- [Requirement]: Provide a character-exact reproduction of the lines from the line with "Where should I click to: Open the search" to the end of the entries.

::: Provided data :::

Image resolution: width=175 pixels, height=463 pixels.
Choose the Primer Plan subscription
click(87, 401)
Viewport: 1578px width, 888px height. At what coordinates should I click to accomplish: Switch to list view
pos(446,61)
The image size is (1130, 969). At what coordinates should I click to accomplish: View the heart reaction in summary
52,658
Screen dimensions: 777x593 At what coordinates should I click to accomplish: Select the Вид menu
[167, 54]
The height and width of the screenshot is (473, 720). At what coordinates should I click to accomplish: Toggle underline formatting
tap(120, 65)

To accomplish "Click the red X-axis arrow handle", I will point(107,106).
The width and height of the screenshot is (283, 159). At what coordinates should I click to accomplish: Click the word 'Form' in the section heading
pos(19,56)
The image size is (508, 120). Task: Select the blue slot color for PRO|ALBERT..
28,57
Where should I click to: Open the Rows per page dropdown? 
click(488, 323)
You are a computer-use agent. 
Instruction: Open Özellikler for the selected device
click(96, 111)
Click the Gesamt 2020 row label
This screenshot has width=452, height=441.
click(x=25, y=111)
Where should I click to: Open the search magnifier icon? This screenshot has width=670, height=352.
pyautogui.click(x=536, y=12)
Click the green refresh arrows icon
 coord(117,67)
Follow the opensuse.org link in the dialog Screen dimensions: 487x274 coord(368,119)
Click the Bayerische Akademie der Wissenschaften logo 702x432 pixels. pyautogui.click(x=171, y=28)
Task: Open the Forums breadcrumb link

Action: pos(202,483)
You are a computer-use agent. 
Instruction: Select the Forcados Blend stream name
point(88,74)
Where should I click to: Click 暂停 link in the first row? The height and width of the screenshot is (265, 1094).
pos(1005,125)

:::

- [Output below]:
Where should I click to: Open the search magnifier icon? This screenshot has width=670, height=352.
pyautogui.click(x=536, y=12)
Click the green refresh arrows icon
 coord(117,67)
Follow the opensuse.org link in the dialog Screen dimensions: 487x274 coord(368,119)
Click the Bayerische Akademie der Wissenschaften logo 702x432 pixels. pyautogui.click(x=171, y=28)
Task: Open the Forums breadcrumb link

Action: pos(202,483)
You are a computer-use agent. 
Instruction: Select the Forcados Blend stream name
point(88,74)
Where should I click to: Click 暂停 link in the first row? The height and width of the screenshot is (265, 1094).
pos(1005,125)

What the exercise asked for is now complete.